The British and Commonwealth and British titles are up for grabs but for two super-lightweights you can already see it’s about much more. Sam Maxwell challenges Akeem Ennis-Brown at the Birmingham Arena on Saturday 28th August, with big potential rewards for the victor.
If you needed a reminder of the significance of the fight for both men you only need look at their most recent press conference. A feisty, tetchy affair Ennis-Brown pushed Maxwell in a clash fueled by genuine spite. The pair recognise everything is on the line.
Ennis-Brown and Maxwell share unbeaten records but that is largely where their similarities end.
The champion Ennis-Brown hails from Gloucester, his first coach his older brother, with early informal spars against big men in the local neighbourhood. Although limited amateur experience, he did box Ted Cheeseman in the youth ranks but his success has largely stemmed from impressive wins as a professional.
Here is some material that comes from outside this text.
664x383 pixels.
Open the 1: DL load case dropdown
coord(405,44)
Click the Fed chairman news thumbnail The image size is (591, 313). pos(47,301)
A tricky southpaw who likes to keep his hands low, he’s proved an elusive opponent for some capable contenders. Glenn Foot outmanoeuvred for the English Super Lightweight title, Chris Jenkins beaten in 2018. More recent conclusive wins. First over Bilal Rehman for the IBF European Super Lightweight title and most recently Philip Bowes for the Commonwealth and vacant British titles.
A defensive boxer capable of making his opponents pay the only slight criticism is a lack of knockout victories – he boasts just one stoppage win in fourteen professional fights.
Maxwell’s schooling is well known. A product of the Salisbury ABC gym he grew up training alongside boxers the quality of Liam Smith. A Commonwealth bronze medallist in 2014, where he lost to current Super Lightweight king, Josh Taylor, he twice fought against Vasyl Lomachenko as an amateur.